Okay, I'm going to be honest, this was a tough read for me. It's not that it wasn't well written (it was) or that it did not have some unique aspects (I enjoyed the interviews at the end of each chapter), it 's just that this book travels down the same road as several others I have recently read. Essentially, it's a book on discipleship. After reading Stearns' 'The Hole in Our Gospel' and 'Starving Jesus' by Gross and Mahon, and 'The Christian Atheist' by Craig Groeschel, this book struggled to keep my interest.
Seay begins with the fact that the term 'righteousness' is widely misunderstood in Christendom and that we mostly relate it to behavior modification. He then argues that to achieve righteousness we must live as Jesus lived (i.e. become a disciple of Jesus). He gives a chapter on what we were created to be (image bearers of God) and why we fail at this (because we are sinful), and then he spends the rest of the book on how we can live in relationship with Christ. At the end of each chapter he interviews some well known church leaders on how they accomplish this in their lives. Personally, I got more from the interviews than any other part of the book.
The book is written with a somewhat 'anti-establishment' voice that is common to many young writers and ministers who are trying to shape the Church into an effective institution for post-modern culture, yet he doesn't try to purposefully offend anyone. His call to live in relationship rather than with regulations is spot-on. If you haven't read any books on discipleship, this would be a good start, although there are several others that I think share the same message much more effectively.
The Gospel According to Jesus is an attempt by Chris Seay to show the fullness of what the gospel/good news is all about. Focusing on the highlights of the biblical narrative - creation in God's image, sin, redemption, righteousness, religion, brokenness and community with God and each other - the author shows how the gospel is meant to transform as well as to save. He shows how the gospel is often distorted into a social act or a spiritual act and that the two need to be held up together.
Probably my favorite portion of the book deals with the false dilemma that the gospel is either a social call for justice or a spiritual call for holiness. The author gives many biblical references about how the gospel includes those things, but encompasses so much more. It makes the point that we need each other also, just as we need God, to learn how to forgive and exercise the gospel not only on a personal level, but also in our relationships. The book ends each chapter with a prayer and a brief interview with some of the author's well known pastoral friends. While I'm sure some will like this part, I thought it broke up the flow of the book and it just didn't fit with me, just a matter of taste I guess. Otherwise the book is a good overview of the gospel and I would recommend it to those either new to the faith, or for those that feel their faith is just running through the motions.
Disclosure Note: Thomas Nelson has been gracious enough to give me a complimentary copy of this book for review purposes.

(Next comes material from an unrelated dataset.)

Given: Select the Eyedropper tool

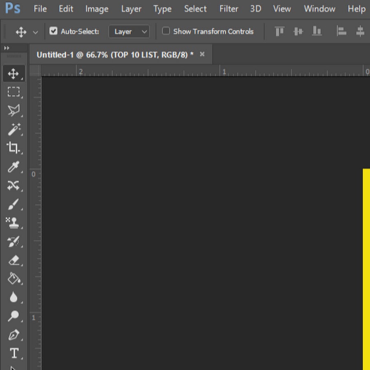Looking at the screenshot, I should point(14,167).
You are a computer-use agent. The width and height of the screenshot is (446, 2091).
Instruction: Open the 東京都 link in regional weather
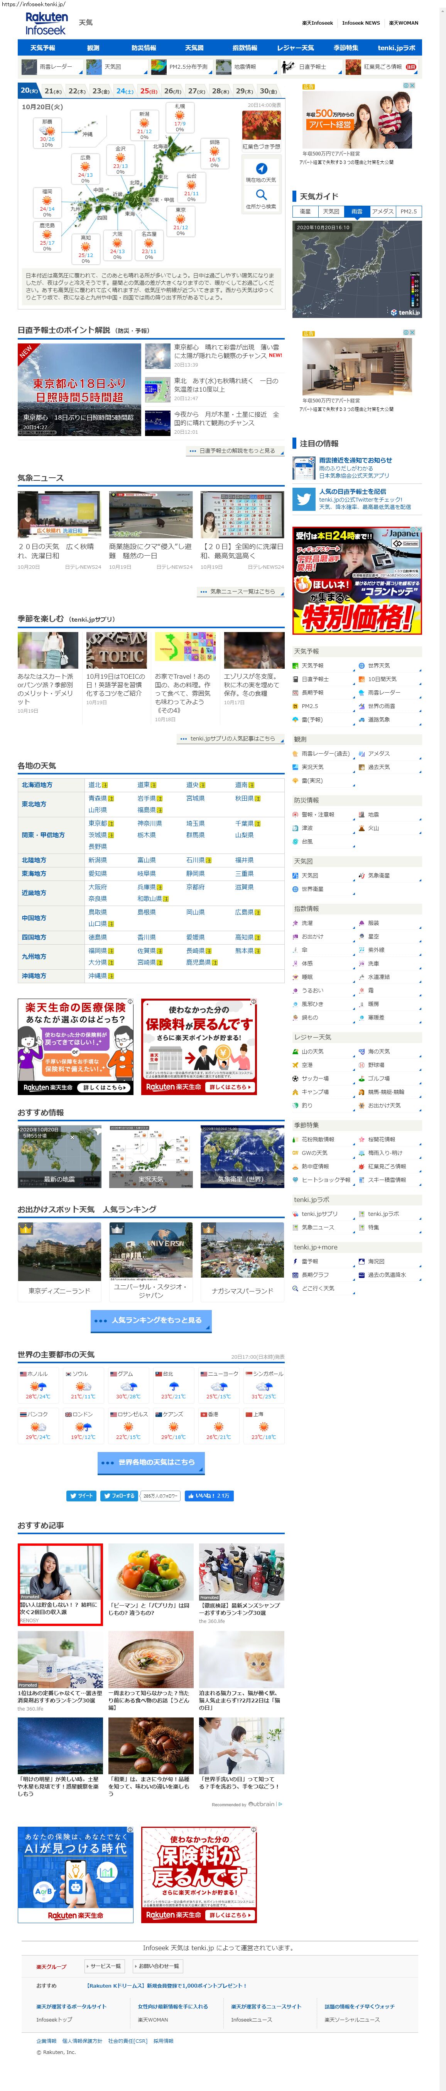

The opinions expressed are my own.
I finally got done recently with the latest offering from Chris Seay entitled The Gospel According to Jesus: A Faith that Restores all Things. This book tackles the fact that 84% of Christians do not even understand the concept of righteousness. In the book Seay gives us a clear understanding of this and lays it out in a way that is easy to understand. I did not find this book challenging to my current thoughts which is okay since I was on the same page for most of the book. This could be why it took me awhile to plod through this book while reading others. One of my favorite chapters though was Justification: Rise or Fall. This was particularly useful in a recent small group setting dealing with a common subject of good works. I pointed to the equation in this chapter of Jesus+anything does not equal Christian salvation. Although simple it helps to underscore our righteousness in God's eyes. I did enjoy this book but I did find it to be a beginners guide that would serve well with new Christians and a refresher for those that are strong in their faith and understanding of righteousness.
I did receive this book for free in exchange for an honest review from Booksneeze. I was not obligated to give a good review of the book.